Problem requirements -
Make an exact copy of the records, omitting all images.

Dataset excerpts -
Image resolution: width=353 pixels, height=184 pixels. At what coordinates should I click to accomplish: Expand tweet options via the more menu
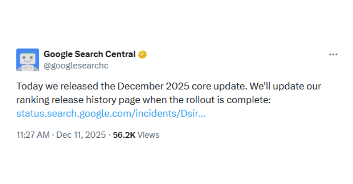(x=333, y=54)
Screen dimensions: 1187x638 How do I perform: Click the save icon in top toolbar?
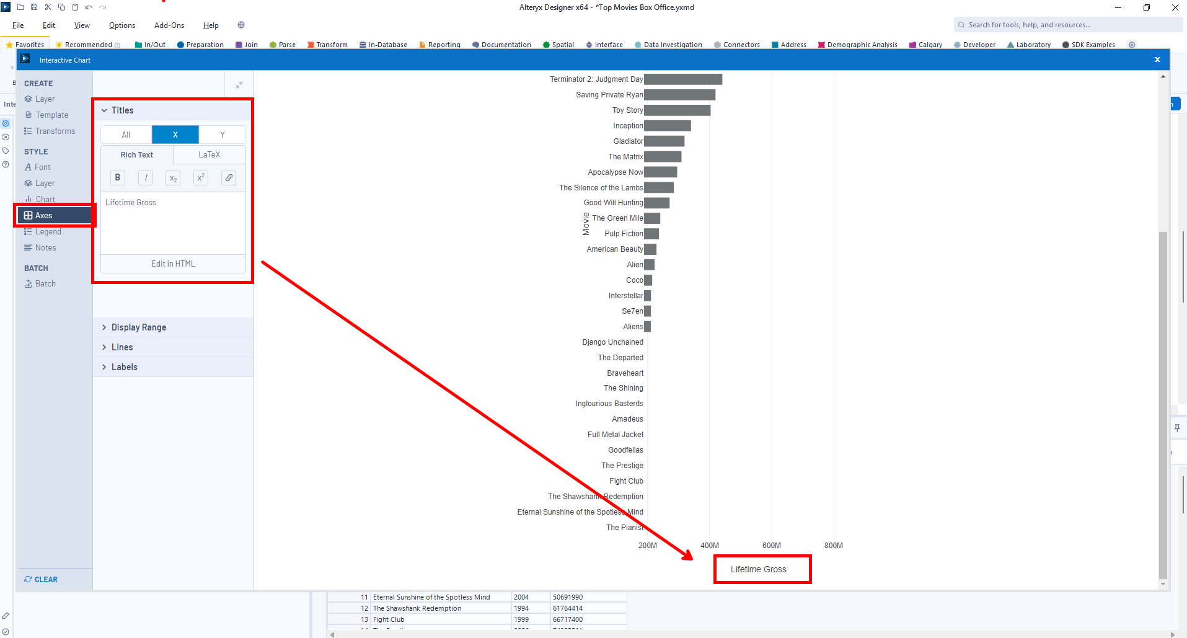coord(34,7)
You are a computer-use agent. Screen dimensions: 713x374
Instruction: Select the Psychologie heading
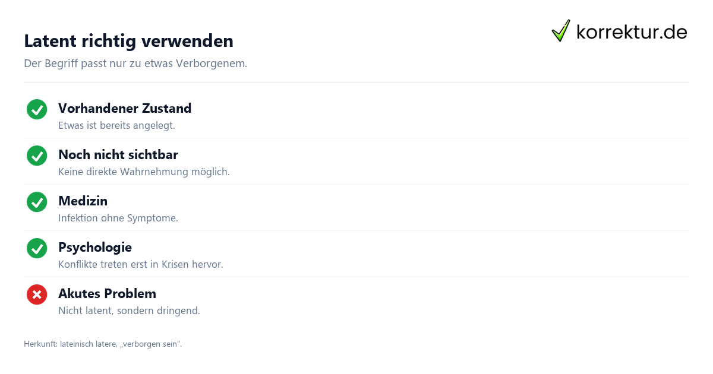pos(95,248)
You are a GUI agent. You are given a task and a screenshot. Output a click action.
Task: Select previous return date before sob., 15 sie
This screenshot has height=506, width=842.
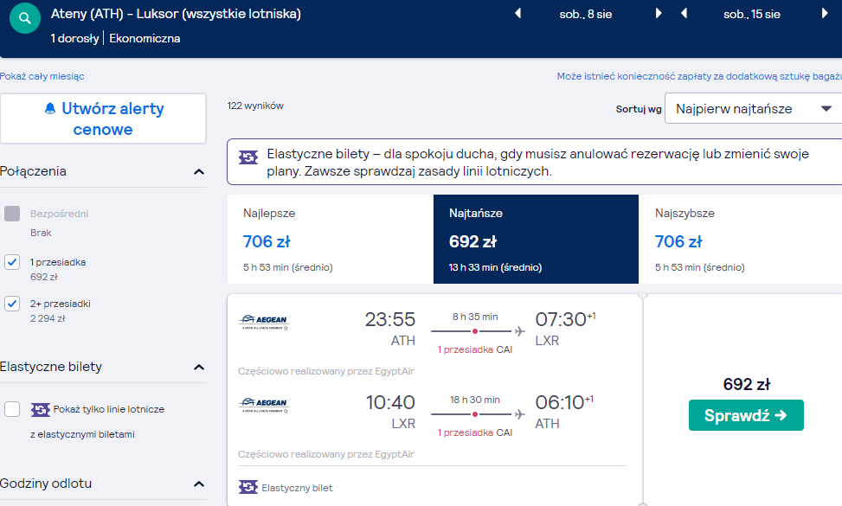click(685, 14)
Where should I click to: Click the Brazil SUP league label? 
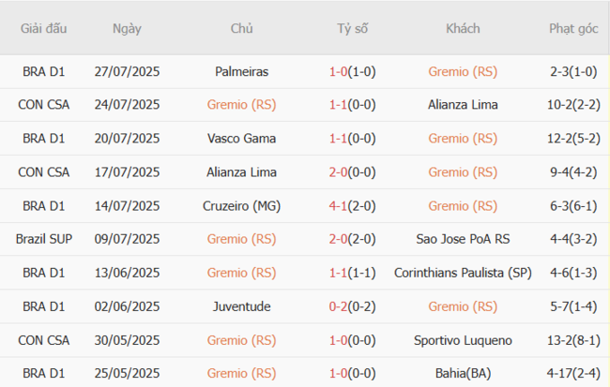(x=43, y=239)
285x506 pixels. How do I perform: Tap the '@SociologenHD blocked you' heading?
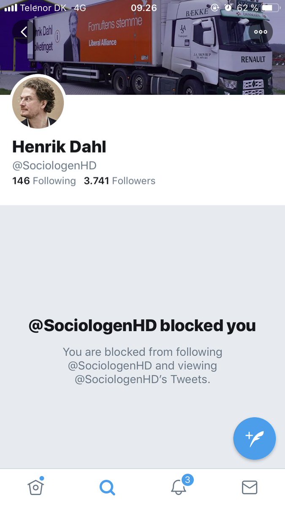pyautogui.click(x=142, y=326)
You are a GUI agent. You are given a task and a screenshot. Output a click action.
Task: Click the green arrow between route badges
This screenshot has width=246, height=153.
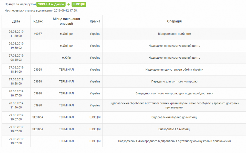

Result below -
Image resolution: width=353 pixels, height=184 pixels. At what coordinates should I click to accomplish: Expand tweet options via the more menu
(x=333, y=54)
Screen dimensions: 1187x638 How do I perform: Click the save icon in top toolbar?
coord(34,7)
You are a computer-use agent. Screen dimensions: 713x374
Instruction: Select the Psychologie heading
pos(95,248)
You are a GUI agent. You are given a task and a screenshot. Output a click action.
Task: Select previous return date before sob., 15 sie
This screenshot has height=506, width=842.
click(685, 14)
Where should I click to: Click the Brazil SUP league label? 
(x=43, y=239)
285x506 pixels. How do I perform: Tap the '@SociologenHD blocked you' heading?
pyautogui.click(x=142, y=326)
You are a GUI agent. You are given a task and a screenshot. Output a click action.
Task: Click the green arrow between route badges
This screenshot has width=246, height=153.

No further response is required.